Items listed in a dataset:
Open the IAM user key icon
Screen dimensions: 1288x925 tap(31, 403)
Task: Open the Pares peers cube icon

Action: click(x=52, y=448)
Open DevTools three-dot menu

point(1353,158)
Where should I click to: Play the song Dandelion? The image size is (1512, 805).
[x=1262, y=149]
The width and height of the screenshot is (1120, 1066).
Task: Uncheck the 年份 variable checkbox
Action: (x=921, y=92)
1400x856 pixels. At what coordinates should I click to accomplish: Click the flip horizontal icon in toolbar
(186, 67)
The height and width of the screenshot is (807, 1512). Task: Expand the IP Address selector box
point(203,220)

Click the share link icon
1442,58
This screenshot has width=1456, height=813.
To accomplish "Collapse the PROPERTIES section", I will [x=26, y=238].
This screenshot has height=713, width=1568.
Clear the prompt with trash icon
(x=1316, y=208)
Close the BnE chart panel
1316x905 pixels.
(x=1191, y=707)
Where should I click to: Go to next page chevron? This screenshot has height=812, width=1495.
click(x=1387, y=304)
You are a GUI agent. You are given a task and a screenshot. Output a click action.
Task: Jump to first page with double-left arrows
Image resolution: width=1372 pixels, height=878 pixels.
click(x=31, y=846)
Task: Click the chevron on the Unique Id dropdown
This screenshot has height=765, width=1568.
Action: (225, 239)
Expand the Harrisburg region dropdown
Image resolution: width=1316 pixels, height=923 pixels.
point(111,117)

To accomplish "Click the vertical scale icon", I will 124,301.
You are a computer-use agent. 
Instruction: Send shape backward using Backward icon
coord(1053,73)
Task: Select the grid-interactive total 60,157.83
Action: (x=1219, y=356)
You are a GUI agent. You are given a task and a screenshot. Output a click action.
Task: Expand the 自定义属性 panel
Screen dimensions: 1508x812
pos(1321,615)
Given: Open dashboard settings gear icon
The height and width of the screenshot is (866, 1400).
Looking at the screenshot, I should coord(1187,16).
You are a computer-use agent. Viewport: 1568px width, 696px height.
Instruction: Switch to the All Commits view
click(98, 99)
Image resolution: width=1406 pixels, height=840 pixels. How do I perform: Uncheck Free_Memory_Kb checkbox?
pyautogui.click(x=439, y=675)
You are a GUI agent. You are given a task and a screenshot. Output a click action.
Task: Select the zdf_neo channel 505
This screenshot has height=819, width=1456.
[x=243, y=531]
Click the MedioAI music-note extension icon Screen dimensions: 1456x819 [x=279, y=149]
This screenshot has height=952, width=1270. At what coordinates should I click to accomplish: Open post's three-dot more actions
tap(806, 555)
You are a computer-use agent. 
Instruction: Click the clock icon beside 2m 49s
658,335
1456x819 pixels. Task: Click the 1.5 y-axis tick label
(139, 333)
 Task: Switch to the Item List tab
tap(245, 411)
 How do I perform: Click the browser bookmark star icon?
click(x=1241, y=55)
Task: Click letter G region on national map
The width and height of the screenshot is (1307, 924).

_What to produce:_ Print the records above once again, exactly as written.

_Response area:_
Open the IAM user key icon
Screen dimensions: 1288x925 tap(31, 403)
Task: Open the Pares peers cube icon

Action: click(x=52, y=448)
Open DevTools three-dot menu

point(1353,158)
Where should I click to: Play the song Dandelion? The image size is (1512, 805).
[x=1262, y=149]
The width and height of the screenshot is (1120, 1066).
Task: Uncheck the 年份 variable checkbox
Action: (x=921, y=92)
1400x856 pixels. At what coordinates should I click to accomplish: Click the flip horizontal icon in toolbar
(186, 67)
The height and width of the screenshot is (807, 1512). Task: Expand the IP Address selector box
point(203,220)

Click the share link icon
1442,58
This screenshot has width=1456, height=813.
To accomplish "Collapse the PROPERTIES section", I will [x=26, y=238].
This screenshot has height=713, width=1568.
Clear the prompt with trash icon
(x=1316, y=208)
Close the BnE chart panel
1316x905 pixels.
(x=1191, y=707)
Where should I click to: Go to next page chevron? This screenshot has height=812, width=1495.
click(x=1387, y=304)
You are a GUI agent. You are given a task and a screenshot. Output a click action.
Task: Jump to first page with double-left arrows
Image resolution: width=1372 pixels, height=878 pixels.
click(x=31, y=846)
Task: Click the chevron on the Unique Id dropdown
This screenshot has height=765, width=1568.
Action: (225, 239)
Expand the Harrisburg region dropdown
Image resolution: width=1316 pixels, height=923 pixels.
point(111,117)

To accomplish "Click the vertical scale icon", I will 124,301.
You are a computer-use agent. 
Instruction: Send shape backward using Backward icon
coord(1053,73)
Task: Select the grid-interactive total 60,157.83
Action: (x=1219, y=356)
You are a GUI agent. You are given a task and a screenshot. Output a click action.
Task: Expand the 自定义属性 panel
Screen dimensions: 1508x812
pos(1321,615)
Given: Open dashboard settings gear icon
The height and width of the screenshot is (866, 1400).
Looking at the screenshot, I should coord(1187,16).
You are a computer-use agent. Viewport: 1568px width, 696px height.
Instruction: Switch to the All Commits view
click(98, 99)
Image resolution: width=1406 pixels, height=840 pixels. How do I perform: Uncheck Free_Memory_Kb checkbox?
pyautogui.click(x=439, y=675)
You are a GUI agent. You are given a task and a screenshot. Output a click action.
Task: Select the zdf_neo channel 505
This screenshot has height=819, width=1456.
[x=243, y=531]
Click the MedioAI music-note extension icon Screen dimensions: 1456x819 [x=279, y=149]
This screenshot has height=952, width=1270. At what coordinates should I click to accomplish: Open post's three-dot more actions
tap(806, 555)
You are a computer-use agent. 
Instruction: Click the clock icon beside 2m 49s
658,335
1456x819 pixels. Task: Click the 1.5 y-axis tick label
(139, 333)
 Task: Switch to the Item List tab
tap(245, 411)
 How do I perform: Click the browser bookmark star icon?
click(x=1241, y=55)
Task: Click letter G region on national map
The width and height of the screenshot is (1307, 924).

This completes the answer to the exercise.